Stephen Nichols ist Preisträger der Alexander von Humboldt-Stiftung und auf Einladung des Dahlem Humanities Center zu Gast an der Freien Universität Berlin.

Stephen Nichols ist Preisträger der Alexander von Humboldt-Stiftung und auf Einladung des Dahlem Humanities Center zu Gast an der Freien Universität Berlin.
Bildquelle: Stephan Töpper

Von Stephan Töpper

Als der Romanist Professor Stephen Nichols 1994 eher zufällig gebeten wurde, für ein Jahr die Bibliothek an der Johns Hopkins University in Baltimore zu leiten, wusste er noch nicht, dass daraus ein Projekt entstehen würde, das er später einmal als „Vermächtnis für viele Menschen in der Welt“ bezeichnen sollte.

Als Leiter der Bibliothek kam Nichols auch mit deren Handschriften in besonderer Weise in Kontakt und so zu der Idee, eine digitale Bibliothek für Handschriften des Mittelalters aufzubauen. „Digitalisierung schafft Zugang für alle“, sagt Nichols und verweist auf Lehrer, die fortan mithilfe von digitalen Dokumenten Schülern zeigen können, wie die Menschen in der Zeit zwischen etwa 800 bis 1500 dachten, wie sie sich kleideten, und wie das Mittelalter abseits des Klischees von einer dunklen und grausamen Epoche aussah.

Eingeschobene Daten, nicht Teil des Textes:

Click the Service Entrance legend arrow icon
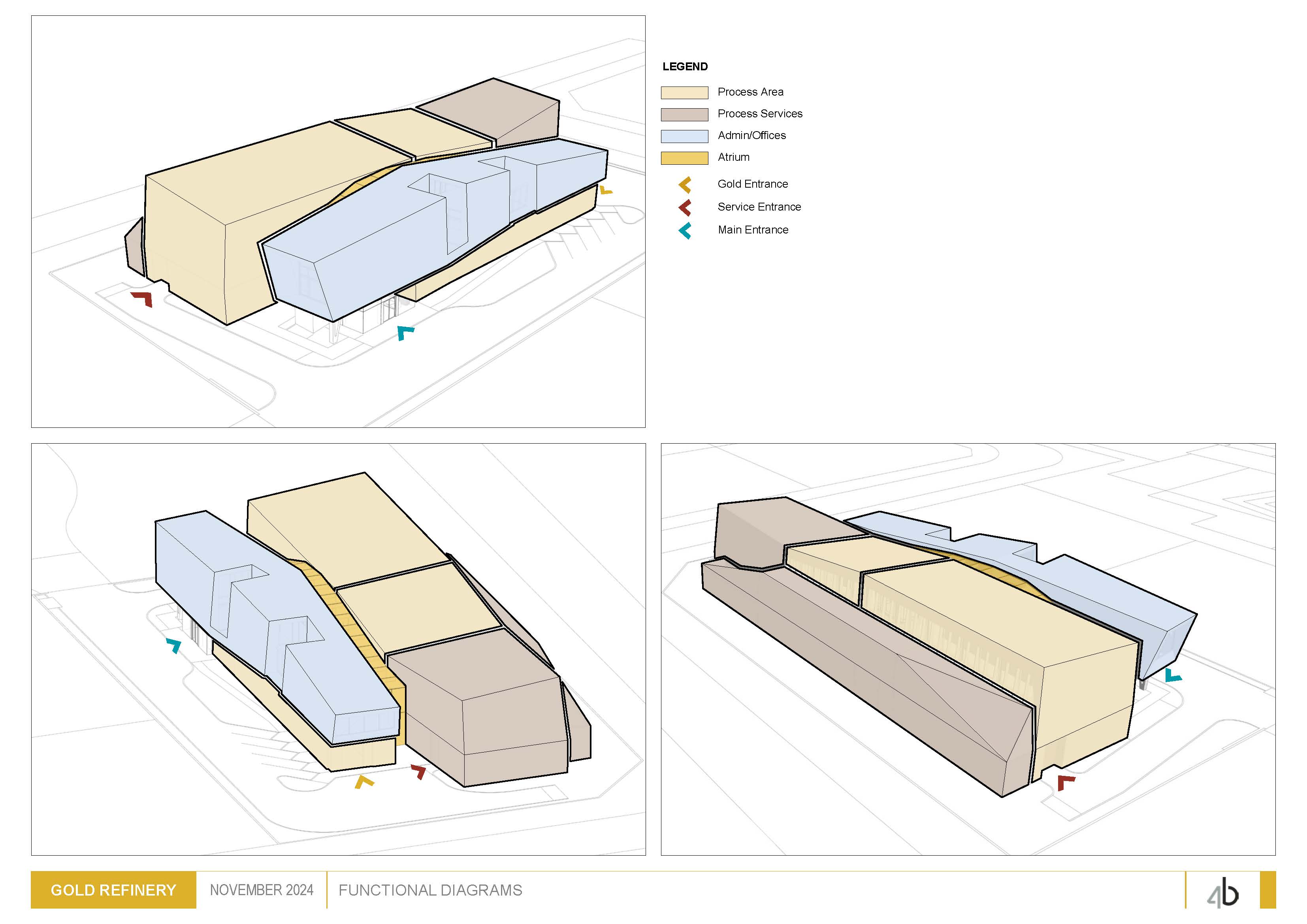click(x=685, y=207)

An die Freie Universität wurde Nichols in den vergangenen Jahren mehrmals eingeladen. Als Preisträger der Alexander von Humboldt-Stiftung ist er nun für ein halbes Jahr zu Gast – auf Einladung des Dahlem Humanities Center (DHC). Mittlerweile fühlt sich der Amerikaner in Europa und Berlin geradezu heimisch: „Ich habe hier über die Jahre viele Freunde gefunden, die Bedingungen an der Freien Universität sind wunderbar, und meine Arbeit wird mit Interesse aufgenommen und diskutiert.“ Auch Edith Nichols, die ihren Mann nach Berlin begleitet hat, ist von der Stadt fasziniert: „Berlin ist eine internationale Stadt mit so viel Kultur, das ist überwältigend.“

Mitte Mai hielt Nichols einen Vortrag an der Friedrich-Schlegel-Graduiertenschule der Freien Universität mit dem Titel „Vom Pergament zum Cyberspace“. Ein zeitlich enormer Brückenschlag, der nur erahnen lässt, wie viel Aufwand dahinter steckt, die auf Pergament geschriebene mittelalterliche Literatur für eine weltweite Wissenschaftsgemeinschaft digital verfügbar zu machen. Nichols’ besonderes Interesse gilt seit Langem dem französischen Rosenroman, der in mehr als 22 000 Versen eine allegorische Liebesgeschichte schildert. Seine Popularität im Mittelalter zeigt sich an den rund 250 Versionen, in denen er überliefert ist, und die über verschiedene Bibliotheken und Museen in ganz Europa und in den USA verstreut sind. Versionen deshalb, weil ohne Buchdruck ein Text nur durch mühevolles Abschreiben vervielfältigt werden konnte und die Abschreiber eine Geschichte oft ergänzt oder verändert haben. So entstand eine Fülle verschiedener Varianten desselben Erzählstoffs. „Jede neue Version wird damit selbst zum Original, wie auch bei digitalen Texten“, erklärt Nichols.

Nichols ist davon überzeugt, dass die deutschen Universitäten es genau richtig machen, indem sie interdisziplinäre Forschungsverbünde fördern. Auf die Frage nach dem Vergleich von deutschen und amerikanischen Spitzenuniversitäten antwortet er mit dem Sprichwort „Die Kirschen in Nachbars Garten schmecken immer ein bisschen süßer.“

Die Hälfte seines Gastaufenthaltes ist vorbei, für die zweiten drei Monate kehrt Nichols 2010 nach Dahlem zurück. Dann will er unbedingt in die Staatsbibliothek, wo eine weitere Handschrift des Rosenromans schon auf ihn wartet.